Date Completed: May 26th, 2012

15 years ago I was introduced to the concept of online gaming with a game known as ‘Diablo’.  AOL was still the primary ‘Internet’ service for a lot of people and my friends and I spent many long hours trying to get a game to stay connected for longer than 30 seconds.  Online gaming came with a lot of new experiences including introducing me to my first stalker.  I was playing as a female rogue and I had a stalker follow me around on who refused to believe that I was a dude in real life.  I vowed to never be a woman again.

Diablo III takes place 20 years after the events of Diablo II. If you are one of the millions of people who played through Diablo II you may find yourself wondering how Diablo III can even exist after the definitive death of Diablo in the previous title.  After playing the third game I’m still not sure about the answer to that question.  After finishing the game I spent some time on the Diablo wiki to begin to make sense of the events in the game.  Even after that I was left with questions than answers.

Action RPG games are basically just an excuse to make clicking the mouse more fun.  You point at things on the screen and click.  Sometimes you need to click quickly and sometimes you click slowly.  For some variety you may need to click with the right button and advanced player may even find themselves using some of the buttons on the keyboard (only sparingly).  Veteran players will be happy to see that clicking the mouse and pressing keyboard buttons has been streamlined and it is much easier to access your skills than in previous Diablo games.

The problem with Diablo III is that in an effort to make the game less irritating than it’s predecessor they actually ended up making it less awesome.  Diablo II had a rich leveling system and skill tree system that had it’s flaws but it added strategy and replayability.  In Diablo III you never have to worry about where to put your stat points, or which skills to research.  You can’t totally botch your character and be forced to start over.  This may sound like a good thing but in a game that essentially involves clicking the left mouse button over and over it eliminates the only strategic aspect of the game.

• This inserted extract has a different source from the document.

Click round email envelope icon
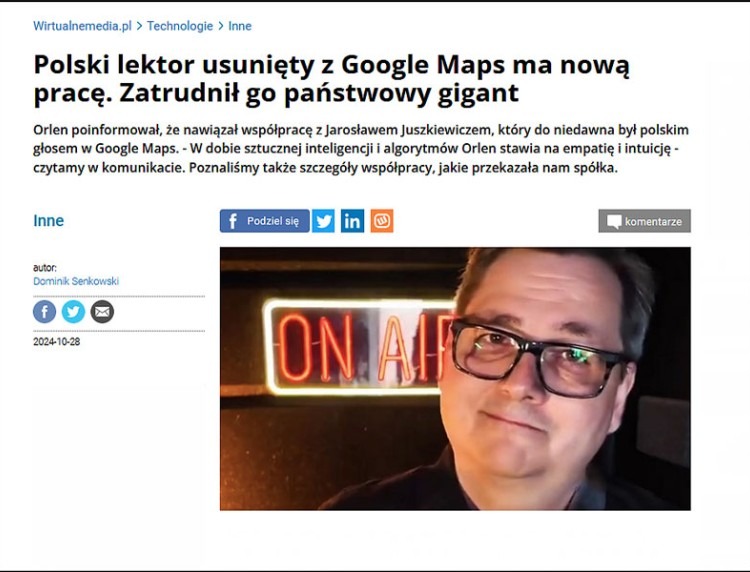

There’s also the pesky always-online system.  StarCraft II required online access for achievements or multiplayer but it had an offline mode that you could fall back on if say, COMCAST SUCKS (Which it does) or if your in-laws live somewhere rural and are on Satellite Internet.  Diablo III has none of that and while it hasn’t been a major inconvenience for me personally I know several people who this is a game stopper for.

There are four difficulty levels and beating the game on the hardest mode takes quite a bit of effort.  In fact, playing through Diablo III all the way can become more of a way of life than actual gaming.  Some of my colleagues have suggested that you haven’t truly defeated Diablo III unless you’ve defeated it on the hardest difficulty ‘Inferno’.  After much soul searching I have decided that beating it on Normal is enough to count.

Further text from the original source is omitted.